Items from a dataset:
☆ ☆ ☆ ☆ ☆ ☆ ☆
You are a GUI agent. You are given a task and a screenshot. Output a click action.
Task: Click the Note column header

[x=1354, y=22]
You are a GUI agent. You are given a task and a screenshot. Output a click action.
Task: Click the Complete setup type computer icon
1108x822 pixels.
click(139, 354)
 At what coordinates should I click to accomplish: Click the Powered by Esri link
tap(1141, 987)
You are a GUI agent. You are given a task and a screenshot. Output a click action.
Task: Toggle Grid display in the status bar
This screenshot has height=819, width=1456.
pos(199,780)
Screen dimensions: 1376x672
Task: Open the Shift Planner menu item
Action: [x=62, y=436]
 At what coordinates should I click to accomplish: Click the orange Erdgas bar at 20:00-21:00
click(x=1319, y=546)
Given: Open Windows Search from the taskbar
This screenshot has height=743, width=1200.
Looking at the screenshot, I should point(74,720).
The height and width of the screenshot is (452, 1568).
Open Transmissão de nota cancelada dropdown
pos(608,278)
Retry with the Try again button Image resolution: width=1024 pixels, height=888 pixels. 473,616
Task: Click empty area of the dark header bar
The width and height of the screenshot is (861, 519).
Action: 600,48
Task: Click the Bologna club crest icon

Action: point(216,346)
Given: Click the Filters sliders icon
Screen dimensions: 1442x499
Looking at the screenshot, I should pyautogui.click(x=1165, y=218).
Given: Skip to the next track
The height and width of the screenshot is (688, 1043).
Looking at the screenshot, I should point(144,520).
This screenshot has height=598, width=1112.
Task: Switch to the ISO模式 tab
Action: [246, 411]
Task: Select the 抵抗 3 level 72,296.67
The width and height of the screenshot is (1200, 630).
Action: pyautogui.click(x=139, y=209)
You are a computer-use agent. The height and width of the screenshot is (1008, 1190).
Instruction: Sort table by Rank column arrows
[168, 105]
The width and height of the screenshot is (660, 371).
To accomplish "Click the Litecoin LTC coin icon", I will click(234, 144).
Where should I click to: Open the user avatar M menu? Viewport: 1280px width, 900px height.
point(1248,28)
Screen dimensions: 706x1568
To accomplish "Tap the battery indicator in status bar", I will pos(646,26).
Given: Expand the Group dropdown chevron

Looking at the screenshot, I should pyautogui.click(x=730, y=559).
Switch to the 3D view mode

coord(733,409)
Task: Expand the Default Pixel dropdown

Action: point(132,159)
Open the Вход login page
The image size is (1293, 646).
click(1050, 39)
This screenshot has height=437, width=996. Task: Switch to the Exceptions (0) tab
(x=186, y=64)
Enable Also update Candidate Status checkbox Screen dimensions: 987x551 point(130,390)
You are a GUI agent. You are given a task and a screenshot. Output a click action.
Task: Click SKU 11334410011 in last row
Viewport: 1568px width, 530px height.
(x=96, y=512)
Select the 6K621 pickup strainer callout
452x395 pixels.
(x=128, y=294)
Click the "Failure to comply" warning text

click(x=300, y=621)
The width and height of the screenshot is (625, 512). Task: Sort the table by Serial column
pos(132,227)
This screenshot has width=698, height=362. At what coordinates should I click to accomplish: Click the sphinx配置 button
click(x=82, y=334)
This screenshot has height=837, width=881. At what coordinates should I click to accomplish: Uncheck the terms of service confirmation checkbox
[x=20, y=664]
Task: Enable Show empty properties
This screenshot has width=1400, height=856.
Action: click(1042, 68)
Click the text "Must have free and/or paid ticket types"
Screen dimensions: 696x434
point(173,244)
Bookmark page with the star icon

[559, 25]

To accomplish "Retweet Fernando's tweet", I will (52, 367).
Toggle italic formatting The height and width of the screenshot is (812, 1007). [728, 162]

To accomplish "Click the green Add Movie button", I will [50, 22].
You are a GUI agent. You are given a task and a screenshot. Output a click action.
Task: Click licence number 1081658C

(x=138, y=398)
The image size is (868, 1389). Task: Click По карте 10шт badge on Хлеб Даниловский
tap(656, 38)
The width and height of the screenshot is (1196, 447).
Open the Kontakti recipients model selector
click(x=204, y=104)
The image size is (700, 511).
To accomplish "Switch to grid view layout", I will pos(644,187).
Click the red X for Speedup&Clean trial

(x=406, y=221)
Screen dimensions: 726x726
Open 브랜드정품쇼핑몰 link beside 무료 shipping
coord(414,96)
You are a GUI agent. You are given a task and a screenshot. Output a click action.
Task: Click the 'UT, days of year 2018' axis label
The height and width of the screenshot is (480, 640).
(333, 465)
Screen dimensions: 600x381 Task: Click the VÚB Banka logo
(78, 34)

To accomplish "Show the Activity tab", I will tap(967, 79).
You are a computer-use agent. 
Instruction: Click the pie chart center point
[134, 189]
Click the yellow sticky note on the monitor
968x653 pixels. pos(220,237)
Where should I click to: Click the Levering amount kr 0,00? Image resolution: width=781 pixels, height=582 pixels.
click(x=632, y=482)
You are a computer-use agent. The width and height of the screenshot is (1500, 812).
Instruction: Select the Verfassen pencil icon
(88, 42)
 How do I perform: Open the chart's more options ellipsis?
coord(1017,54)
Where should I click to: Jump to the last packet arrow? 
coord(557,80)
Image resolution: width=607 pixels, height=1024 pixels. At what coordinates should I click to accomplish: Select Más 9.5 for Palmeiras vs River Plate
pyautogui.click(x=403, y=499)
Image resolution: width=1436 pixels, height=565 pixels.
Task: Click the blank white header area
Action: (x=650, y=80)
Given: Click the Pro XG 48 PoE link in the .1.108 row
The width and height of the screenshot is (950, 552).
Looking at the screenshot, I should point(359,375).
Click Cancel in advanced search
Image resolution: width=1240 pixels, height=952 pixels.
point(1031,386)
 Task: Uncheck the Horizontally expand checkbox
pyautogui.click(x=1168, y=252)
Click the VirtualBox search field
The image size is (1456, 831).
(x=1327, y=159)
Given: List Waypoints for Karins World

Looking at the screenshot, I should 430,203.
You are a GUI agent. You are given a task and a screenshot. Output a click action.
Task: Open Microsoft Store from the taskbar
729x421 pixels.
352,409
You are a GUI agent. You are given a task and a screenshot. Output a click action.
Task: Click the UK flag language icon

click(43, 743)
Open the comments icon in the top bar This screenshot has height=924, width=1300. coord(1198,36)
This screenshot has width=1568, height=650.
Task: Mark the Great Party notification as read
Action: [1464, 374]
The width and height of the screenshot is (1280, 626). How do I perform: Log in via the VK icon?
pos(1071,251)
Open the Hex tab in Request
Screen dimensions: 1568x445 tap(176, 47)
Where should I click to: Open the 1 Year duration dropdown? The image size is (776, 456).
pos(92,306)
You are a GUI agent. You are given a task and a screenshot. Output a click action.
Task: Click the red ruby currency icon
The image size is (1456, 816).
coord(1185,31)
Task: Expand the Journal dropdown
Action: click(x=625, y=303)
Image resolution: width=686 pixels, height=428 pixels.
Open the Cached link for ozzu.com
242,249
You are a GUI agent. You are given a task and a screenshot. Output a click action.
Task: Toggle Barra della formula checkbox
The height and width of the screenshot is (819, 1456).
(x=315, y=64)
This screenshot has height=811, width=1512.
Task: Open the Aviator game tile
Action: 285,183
☆ ☆ ☆ ☆ ☆ ☆ ☆
WRITTEN TASK ▸ Can you gather every line of the records above that contains the string "what", treating uppercase and lowercase as different?

EXERCISE RESULT ▸
 At what coordinates should I click to accomplish: Click the Powered by Esri link
 At what coordinates should I click to accomplish: Click the orange Erdgas bar at 20:00-21:00
This screenshot has width=698, height=362. At what coordinates should I click to accomplish: Click the sphinx配置 button
This screenshot has height=837, width=881. At what coordinates should I click to accomplish: Uncheck the terms of service confirmation checkbox
Image resolution: width=607 pixels, height=1024 pixels. At what coordinates should I click to accomplish: Select Más 9.5 for Palmeiras vs River Plate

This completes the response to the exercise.